Exercise:
Only some lines are wanted. Transcribe, exactly, the lines below from the line with "Task: Open the help" up to and including the line with "This screenshot has width=887, height=444.".

[Saved entries]

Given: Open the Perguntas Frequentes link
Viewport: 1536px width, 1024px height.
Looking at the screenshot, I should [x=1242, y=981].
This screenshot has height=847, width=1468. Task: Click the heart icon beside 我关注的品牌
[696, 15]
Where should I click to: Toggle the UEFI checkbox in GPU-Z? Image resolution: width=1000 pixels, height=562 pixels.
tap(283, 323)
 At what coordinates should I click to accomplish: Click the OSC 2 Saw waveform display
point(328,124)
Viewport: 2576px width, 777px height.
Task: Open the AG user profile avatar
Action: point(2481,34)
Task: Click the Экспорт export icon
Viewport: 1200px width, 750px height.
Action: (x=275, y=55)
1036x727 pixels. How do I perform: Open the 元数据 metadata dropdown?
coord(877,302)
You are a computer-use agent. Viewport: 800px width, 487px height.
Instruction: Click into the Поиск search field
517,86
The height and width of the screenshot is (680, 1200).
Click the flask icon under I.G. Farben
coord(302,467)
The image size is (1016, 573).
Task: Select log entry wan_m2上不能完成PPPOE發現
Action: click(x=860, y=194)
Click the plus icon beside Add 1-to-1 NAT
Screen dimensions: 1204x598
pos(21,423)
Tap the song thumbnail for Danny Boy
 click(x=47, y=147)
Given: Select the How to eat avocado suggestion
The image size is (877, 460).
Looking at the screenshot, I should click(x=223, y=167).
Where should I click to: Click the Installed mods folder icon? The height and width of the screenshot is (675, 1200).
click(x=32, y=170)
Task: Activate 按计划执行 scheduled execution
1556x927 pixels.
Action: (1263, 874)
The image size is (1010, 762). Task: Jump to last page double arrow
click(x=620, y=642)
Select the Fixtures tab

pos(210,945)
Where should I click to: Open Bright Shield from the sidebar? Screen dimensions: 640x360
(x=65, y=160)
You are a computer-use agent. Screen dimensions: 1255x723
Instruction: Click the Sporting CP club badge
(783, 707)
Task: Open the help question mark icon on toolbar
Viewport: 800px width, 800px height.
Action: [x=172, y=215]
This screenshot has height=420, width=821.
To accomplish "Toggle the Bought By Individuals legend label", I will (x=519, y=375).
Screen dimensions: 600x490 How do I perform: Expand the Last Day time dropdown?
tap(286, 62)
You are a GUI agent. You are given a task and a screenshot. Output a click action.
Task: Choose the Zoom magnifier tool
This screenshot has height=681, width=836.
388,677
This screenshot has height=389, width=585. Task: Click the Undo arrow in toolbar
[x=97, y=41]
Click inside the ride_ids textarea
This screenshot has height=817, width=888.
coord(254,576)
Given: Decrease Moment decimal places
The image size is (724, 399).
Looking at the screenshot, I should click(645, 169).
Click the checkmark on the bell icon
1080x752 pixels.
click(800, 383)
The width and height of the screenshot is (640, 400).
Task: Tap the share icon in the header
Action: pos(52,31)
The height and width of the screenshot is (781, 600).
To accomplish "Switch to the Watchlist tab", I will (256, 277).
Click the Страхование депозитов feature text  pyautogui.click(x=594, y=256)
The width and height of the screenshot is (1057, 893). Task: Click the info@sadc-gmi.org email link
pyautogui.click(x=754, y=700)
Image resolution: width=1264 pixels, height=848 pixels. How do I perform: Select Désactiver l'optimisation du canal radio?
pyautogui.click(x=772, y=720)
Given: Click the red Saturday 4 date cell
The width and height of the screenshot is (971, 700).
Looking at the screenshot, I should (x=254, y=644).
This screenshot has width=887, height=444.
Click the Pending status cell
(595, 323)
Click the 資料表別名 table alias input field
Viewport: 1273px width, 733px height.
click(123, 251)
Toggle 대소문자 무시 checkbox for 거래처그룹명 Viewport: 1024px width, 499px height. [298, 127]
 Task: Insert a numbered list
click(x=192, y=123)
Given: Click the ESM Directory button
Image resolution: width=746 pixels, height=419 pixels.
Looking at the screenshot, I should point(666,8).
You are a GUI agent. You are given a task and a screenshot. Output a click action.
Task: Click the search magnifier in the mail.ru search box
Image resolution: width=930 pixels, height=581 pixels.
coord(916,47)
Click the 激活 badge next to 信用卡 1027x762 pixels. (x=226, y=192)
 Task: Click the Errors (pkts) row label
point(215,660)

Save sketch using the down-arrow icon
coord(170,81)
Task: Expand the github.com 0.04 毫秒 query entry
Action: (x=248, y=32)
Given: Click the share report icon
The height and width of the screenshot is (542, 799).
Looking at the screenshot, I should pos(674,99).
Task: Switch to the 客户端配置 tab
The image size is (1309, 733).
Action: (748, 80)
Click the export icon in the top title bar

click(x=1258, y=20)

Exercise answer:
Task: Open the help question mark icon on toolbar
Viewport: 800px width, 800px height.
Action: [x=172, y=215]
This screenshot has height=420, width=821.
To accomplish "Toggle the Bought By Individuals legend label", I will (x=519, y=375).
Screen dimensions: 600x490 How do I perform: Expand the Last Day time dropdown?
tap(286, 62)
You are a GUI agent. You are given a task and a screenshot. Output a click action.
Task: Choose the Zoom magnifier tool
This screenshot has height=681, width=836.
388,677
This screenshot has height=389, width=585. Task: Click the Undo arrow in toolbar
[x=97, y=41]
Click inside the ride_ids textarea
This screenshot has height=817, width=888.
coord(254,576)
Given: Decrease Moment decimal places
The image size is (724, 399).
Looking at the screenshot, I should click(645, 169).
Click the checkmark on the bell icon
1080x752 pixels.
click(800, 383)
The width and height of the screenshot is (640, 400).
Task: Tap the share icon in the header
Action: pos(52,31)
The height and width of the screenshot is (781, 600).
To accomplish "Switch to the Watchlist tab", I will (256, 277).
Click the Страхование депозитов feature text  pyautogui.click(x=594, y=256)
The width and height of the screenshot is (1057, 893). Task: Click the info@sadc-gmi.org email link
pyautogui.click(x=754, y=700)
Image resolution: width=1264 pixels, height=848 pixels. How do I perform: Select Désactiver l'optimisation du canal radio?
pyautogui.click(x=772, y=720)
Given: Click the red Saturday 4 date cell
The width and height of the screenshot is (971, 700).
Looking at the screenshot, I should (x=254, y=644).
This screenshot has width=887, height=444.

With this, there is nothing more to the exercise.